> What you have to do: Your task is to write out exactly the lines from the line containing "Given: Expand the" through the end of the records, inclusive at both ends.

━━ Data ━━

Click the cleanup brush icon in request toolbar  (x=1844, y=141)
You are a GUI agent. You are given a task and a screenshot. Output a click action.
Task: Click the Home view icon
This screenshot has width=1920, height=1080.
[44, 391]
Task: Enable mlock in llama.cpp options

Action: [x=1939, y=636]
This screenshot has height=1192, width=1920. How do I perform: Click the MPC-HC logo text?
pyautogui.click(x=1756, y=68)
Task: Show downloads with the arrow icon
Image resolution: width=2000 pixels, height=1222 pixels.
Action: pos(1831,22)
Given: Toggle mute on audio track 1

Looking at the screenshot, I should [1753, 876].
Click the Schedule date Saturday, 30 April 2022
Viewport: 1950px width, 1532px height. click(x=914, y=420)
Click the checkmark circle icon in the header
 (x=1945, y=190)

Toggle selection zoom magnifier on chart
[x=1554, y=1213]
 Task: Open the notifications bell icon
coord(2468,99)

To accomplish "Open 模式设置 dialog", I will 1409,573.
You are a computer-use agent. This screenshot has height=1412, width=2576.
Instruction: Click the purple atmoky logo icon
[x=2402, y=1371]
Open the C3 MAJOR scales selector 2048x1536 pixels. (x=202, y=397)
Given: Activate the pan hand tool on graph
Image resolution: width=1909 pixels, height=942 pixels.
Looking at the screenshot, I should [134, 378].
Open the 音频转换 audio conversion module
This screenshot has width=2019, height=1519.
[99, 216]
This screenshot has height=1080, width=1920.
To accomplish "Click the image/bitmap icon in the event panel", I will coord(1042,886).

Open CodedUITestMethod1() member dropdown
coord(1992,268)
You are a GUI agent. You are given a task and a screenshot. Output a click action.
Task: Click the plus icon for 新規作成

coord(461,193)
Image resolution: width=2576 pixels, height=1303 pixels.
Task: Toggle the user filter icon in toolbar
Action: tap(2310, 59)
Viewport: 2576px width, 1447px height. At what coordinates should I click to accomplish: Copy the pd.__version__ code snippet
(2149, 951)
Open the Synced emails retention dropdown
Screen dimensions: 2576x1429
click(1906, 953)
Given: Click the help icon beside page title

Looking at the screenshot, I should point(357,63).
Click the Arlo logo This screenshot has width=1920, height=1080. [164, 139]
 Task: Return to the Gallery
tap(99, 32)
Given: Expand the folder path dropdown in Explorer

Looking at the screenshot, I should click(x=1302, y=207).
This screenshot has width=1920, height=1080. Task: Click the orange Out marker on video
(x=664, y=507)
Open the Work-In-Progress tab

━━━

> Exercise solution:
Given: Expand the folder path dropdown in Explorer

Looking at the screenshot, I should click(x=1302, y=207).
This screenshot has width=1920, height=1080. Task: Click the orange Out marker on video
(x=664, y=507)
Open the Work-In-Progress tab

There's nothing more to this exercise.